Crude oil is a form of fossil fuel that remains in wide use around the world. The advantages and use of crude oil include being a source of fuel to run automobiles, planes, and as a structural material for plastic products.
However, is it possible that geopolitical events such as political and security issues in the Middle East and North Africa have a significant impact on causing crude oil price fluctuations? What is the true significance of geopolitical risk in explaining movements in oil prices? Does Geopolitical Risk in the Middle East and North Africa have a stronger relationship with oil prices, than geopolitical risk in the non-Middle East and non-North Africa sectors of the world?
In order to solve the above problem, ContextBase studies the impact of Geopolitical Risk (GPR) in MENA (Middle East and North Africa) on the crude oil market, from 1985 to 2019, and tries to find out if the relationship between geopolitical risk in MENA and oil prices is positive and significant.
All data and analysis will be based on monthly data. This research paper utilizes the West Texas Intermediate (WTI) crude oil price as the dependent variable and the Geopolitical risk (GPR) index as the independent variable. Several control variables are also included.

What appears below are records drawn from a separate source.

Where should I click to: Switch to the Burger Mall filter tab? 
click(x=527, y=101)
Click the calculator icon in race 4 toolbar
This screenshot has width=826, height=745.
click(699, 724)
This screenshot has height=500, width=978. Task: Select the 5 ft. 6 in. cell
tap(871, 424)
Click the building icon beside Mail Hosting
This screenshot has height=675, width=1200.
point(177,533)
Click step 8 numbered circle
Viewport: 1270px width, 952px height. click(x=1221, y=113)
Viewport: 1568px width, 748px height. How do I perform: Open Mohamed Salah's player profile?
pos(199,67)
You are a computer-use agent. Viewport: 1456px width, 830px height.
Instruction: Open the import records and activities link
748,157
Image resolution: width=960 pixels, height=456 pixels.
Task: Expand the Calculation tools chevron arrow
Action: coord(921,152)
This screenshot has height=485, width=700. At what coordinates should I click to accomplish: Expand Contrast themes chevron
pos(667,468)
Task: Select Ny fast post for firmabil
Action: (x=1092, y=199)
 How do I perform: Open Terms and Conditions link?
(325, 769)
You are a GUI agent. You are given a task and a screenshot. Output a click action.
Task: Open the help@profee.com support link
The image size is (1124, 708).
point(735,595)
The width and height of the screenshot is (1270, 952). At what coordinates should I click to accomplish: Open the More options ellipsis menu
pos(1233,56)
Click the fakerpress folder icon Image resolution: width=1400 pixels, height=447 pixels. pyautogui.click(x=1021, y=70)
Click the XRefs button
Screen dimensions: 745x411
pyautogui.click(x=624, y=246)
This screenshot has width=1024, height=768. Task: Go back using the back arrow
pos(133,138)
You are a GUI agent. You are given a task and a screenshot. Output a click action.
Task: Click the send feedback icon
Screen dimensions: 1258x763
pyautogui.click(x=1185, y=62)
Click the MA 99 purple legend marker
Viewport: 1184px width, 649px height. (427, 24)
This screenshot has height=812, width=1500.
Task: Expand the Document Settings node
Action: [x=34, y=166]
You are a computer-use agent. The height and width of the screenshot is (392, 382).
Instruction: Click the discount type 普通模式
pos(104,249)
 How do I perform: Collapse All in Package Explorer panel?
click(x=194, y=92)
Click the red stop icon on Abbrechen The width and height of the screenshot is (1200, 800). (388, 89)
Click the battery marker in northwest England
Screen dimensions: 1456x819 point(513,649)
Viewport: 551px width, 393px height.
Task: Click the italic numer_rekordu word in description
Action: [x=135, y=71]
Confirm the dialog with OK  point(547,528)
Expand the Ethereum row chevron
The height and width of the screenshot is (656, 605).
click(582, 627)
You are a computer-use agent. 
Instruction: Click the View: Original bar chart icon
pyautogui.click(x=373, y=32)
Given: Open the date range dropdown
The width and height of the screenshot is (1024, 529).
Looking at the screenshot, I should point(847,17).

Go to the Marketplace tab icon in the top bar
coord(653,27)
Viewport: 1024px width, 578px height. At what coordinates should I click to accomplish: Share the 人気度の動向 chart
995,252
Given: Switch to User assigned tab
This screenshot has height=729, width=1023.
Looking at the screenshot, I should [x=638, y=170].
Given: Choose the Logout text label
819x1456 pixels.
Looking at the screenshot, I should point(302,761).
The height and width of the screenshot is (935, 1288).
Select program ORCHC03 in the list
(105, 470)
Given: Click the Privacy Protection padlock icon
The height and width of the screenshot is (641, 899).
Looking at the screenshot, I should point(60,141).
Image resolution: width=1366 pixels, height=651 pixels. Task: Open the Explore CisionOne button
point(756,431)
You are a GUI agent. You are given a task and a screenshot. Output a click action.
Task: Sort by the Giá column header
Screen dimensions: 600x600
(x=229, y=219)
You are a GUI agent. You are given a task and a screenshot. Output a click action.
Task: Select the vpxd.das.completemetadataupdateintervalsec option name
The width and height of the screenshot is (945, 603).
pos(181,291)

Data Science technology applies scientific methods and processes to the analysis of datasets stored in modern voluminous data storage, accessible via the internet. The objective in analyzing scientific datasets with Data Science methods is to extract knowledge to efficienctly provide scientific insights. Internet datasets are usually available in formats that are readable by modern Data Science programming languages.
The R programming language is derived from the statistical programming language “S”, that is derived from the statistical database programming language “SAS”. The R programming language emerged with the advent of Data Science, and is uniquely capable of handling the processes required by Data Science. The R programming language allows for convenient dataset access, efficient algorithmic manipulation of datasets, (for example, the ability to apply functions across datasets without FOR loops), and efficient statistical processing of dataset records, and observations. The R programming language has a vast collection of dataset processing packages that encompass a wide variety of modern statistical and scientific methods. R also provides for convenient graphical processing of data contained within internet datasets.
The data imported for this project is a dataframe of time series data. The observations include time series data for crude oil prices, geopolitcal risk in the Middle East and North Africa (MENA), and the world outside the MENA region.
Other time series data included in the project data’s dataframe are the USA’s Dollar Index, Treasury Spread, Purchasing Managers Index, Industrial Production Index, the EU’s Industry Production Index, Japan’s Industry Production Index, China’s Industry Production Index, and India’s Industry Production Index.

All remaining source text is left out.